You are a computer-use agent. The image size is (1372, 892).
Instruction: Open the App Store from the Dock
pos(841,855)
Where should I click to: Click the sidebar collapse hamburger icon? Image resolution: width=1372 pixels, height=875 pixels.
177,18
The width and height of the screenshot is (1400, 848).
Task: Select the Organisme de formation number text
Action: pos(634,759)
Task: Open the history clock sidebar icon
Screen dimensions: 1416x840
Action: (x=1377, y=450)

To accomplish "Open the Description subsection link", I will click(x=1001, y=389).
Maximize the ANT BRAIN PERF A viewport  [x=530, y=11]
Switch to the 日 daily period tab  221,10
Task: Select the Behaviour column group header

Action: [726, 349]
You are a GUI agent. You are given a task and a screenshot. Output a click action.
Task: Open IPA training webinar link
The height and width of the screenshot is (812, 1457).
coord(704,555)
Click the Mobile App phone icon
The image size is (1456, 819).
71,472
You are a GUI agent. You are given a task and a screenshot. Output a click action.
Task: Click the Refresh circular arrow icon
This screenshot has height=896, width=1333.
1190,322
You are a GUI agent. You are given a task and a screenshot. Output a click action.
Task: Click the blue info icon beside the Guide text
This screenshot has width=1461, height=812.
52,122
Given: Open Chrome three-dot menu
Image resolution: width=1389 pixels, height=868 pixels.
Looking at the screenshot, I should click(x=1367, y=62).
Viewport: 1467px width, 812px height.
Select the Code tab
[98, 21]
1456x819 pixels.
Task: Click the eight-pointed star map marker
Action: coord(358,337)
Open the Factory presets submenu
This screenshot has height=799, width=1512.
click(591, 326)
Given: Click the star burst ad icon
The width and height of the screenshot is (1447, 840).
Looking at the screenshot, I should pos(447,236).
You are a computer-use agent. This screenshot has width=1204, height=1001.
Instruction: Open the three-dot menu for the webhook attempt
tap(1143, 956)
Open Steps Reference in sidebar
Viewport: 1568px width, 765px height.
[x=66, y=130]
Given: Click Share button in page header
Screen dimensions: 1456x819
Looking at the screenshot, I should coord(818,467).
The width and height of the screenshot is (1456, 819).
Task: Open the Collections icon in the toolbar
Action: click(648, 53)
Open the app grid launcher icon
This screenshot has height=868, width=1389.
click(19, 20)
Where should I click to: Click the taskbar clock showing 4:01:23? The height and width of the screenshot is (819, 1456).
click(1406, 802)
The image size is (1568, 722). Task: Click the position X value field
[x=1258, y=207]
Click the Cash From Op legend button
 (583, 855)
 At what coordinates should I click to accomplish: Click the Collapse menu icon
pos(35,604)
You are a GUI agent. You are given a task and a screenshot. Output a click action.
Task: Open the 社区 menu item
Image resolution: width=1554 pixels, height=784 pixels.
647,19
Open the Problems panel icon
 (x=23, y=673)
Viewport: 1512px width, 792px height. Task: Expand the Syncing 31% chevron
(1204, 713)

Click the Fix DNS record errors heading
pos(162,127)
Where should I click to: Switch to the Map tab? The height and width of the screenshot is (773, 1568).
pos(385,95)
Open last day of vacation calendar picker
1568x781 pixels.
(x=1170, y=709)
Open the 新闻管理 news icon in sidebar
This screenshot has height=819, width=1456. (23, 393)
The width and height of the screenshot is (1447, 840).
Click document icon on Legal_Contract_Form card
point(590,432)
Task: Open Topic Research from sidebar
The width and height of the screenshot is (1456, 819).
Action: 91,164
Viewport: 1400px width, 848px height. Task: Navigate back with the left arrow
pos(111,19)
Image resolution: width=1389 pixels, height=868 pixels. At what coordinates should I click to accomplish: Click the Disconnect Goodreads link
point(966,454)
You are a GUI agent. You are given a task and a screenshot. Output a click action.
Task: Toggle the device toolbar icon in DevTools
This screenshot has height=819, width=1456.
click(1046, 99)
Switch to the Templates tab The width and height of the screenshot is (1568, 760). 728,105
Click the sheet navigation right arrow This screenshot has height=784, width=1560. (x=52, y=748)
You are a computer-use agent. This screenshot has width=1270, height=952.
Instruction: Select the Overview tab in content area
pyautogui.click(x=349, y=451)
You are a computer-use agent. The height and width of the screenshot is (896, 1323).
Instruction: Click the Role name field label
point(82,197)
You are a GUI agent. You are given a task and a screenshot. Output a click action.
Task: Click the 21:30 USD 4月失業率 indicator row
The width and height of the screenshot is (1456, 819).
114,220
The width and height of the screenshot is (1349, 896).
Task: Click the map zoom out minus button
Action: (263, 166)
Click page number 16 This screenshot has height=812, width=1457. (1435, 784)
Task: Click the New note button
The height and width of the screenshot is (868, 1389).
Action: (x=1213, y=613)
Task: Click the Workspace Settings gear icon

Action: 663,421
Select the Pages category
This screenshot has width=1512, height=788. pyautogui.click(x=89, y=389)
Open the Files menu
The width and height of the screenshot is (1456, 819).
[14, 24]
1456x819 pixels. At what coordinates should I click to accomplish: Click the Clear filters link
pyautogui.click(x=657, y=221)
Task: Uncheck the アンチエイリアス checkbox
※
== Exercise description ==
Using the entries above, say how many lines contain the string "computer"; the number is the full reply.

== Written response ==
4